Explore seaborn styles here: http://seaborn.pydata.org/tutorial/aesthetics.html

Oe of the most common seaborn plot functions is called lmplot(). We call it by sns.lmplot() and this is how easy seaborn is to use. Just by referring to your dataframe, saying data equals what your dataframe is (in our case it’s data) as soon as you tell seaborn what the dataframe is you can refer to your data by column name.

So let’s say we want a linear model plot using lmplot, where the x-axis is the column running date and the y-axis is CO2 parts per million and we say that our dataframe is data and really quickly seaborn will come up with this beautiful plot. You can see the data here. You see this cyclical cycle of CO2 parts per million. This happens every year, it has to do with the seasonal variation of the earth, and this is literally because the the plants are dying in the winter in the northern hemisphere and vice versa in the southern hemisphere and the amount of carbon dioxide that they’re taking in and releasing and decay and other things that contribute to CO2 create these these really striking cycles. This data, if you remember, is from 2017, 2018, and 2019 and even though it’s cycling up and down the overall trend is to go up. So the linear plot function refers to linear modeling and so it will plot your data as a scatter plot as you can see with these points. These are the CO2 values as we specified for our y-axis, but it will automatically try to to fit a line to your data. A line is not appropriate for the cyclical nature of this data as you can see. You would have to use something like a sine function for that but you can see because the CO2 level is increasing  overall that the linear function is appropriate for looking at that overall increase.

# lm refers to "linear model"
# The sns.lmplot function will fit a line to your data

sns.lmplot(x='running_date', y='CO2ppm', data=data)
<seaborn.axisgrid.FacetGrid at 0x7f39d60ffa30>
../../_images/4.6_Seaborn_12_1.png

Let’s say though that we just want the scatter plot, we don’t want a line in it. So you can just run the same line of code with lmplot() but this fit_reg argument is asking “should seaborn try to fit a linear model?” and you can say False. So if you say False then you just get the scatter plot of CO2 parts per million back.

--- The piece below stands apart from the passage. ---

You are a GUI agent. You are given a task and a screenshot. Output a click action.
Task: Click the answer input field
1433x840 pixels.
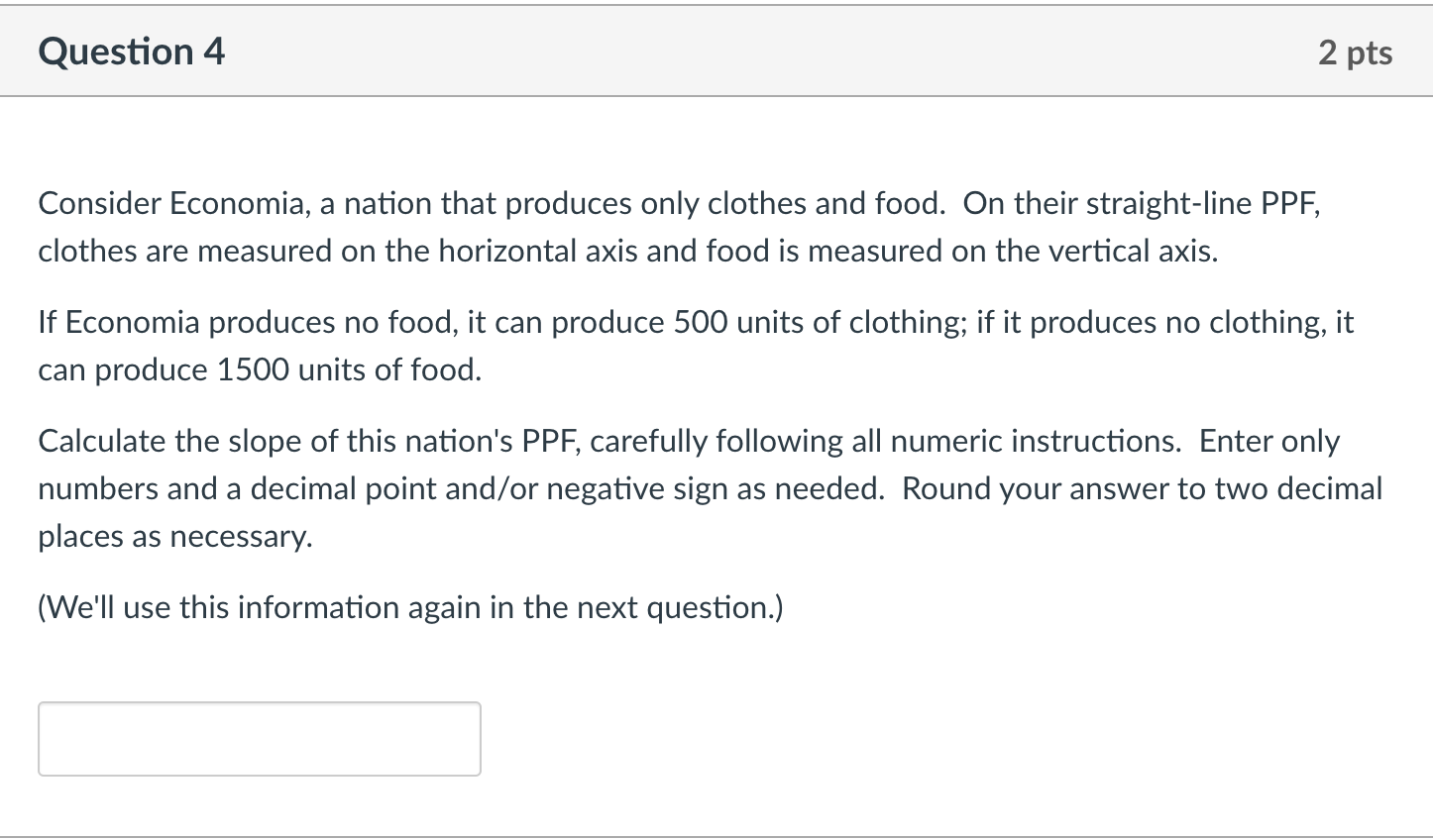pos(259,739)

# But maybe you don't want the line
# Set fit_reg to False and you get just the scatterplot!

sns.lmplot(x='running_date', y='CO2ppm', data=data, fit_reg=False)
<seaborn.axisgrid.FacetGrid at 0x7f39cdf5b430>
../../_images/4.6_Seaborn_14_1.png

Another really great function in seaborn is distplot, this is like a density or a histogram plot and you just say which column you  want to create the density histogram plot of and we want to look at CO2 parts per million and you’ll get a beautiful histogram, but importantly you’re getting this density estimate of the distribution of the data as well.

# Use sns.distplot() to plot a density plot/histogram

sns.distplot(data['CO2ppm'])
/home/sourabh/miniconda3/envs/jbook/lib/python3.8/site-packages/seaborn/distributions.py:2557: FutureWarning: `distplot` is a deprecated function and will be removed in a future version. Please adapt your code to use either `displot` (a figure-level function with similar flexibility) or `histplot` (an axes-level function for histograms).
  warnings.warn(msg, FutureWarning)
<AxesSubplot:xlabel='CO2ppm', ylabel='Density'>
../../_images/4.6_Seaborn_16_2.png

Let’s say that we want to be more specific. We want to look at the different densities of the years 2017, 2018, and 2019. So remember we already converted year into a categorical variable, but we can create masks. So we’re going to say we want the CO2 data, so we refer to the CO2 column as a string in the brackets and then we put a second set of brackets with our mask. We say we want all the data for CO2 for the year 2017. So we say where year, where it’s True that year is equal to 2017, and we create an object to store that data and we call it year2017. We do the same for the year 2018 and we do the same for the year 2019. So now we have our years separated out.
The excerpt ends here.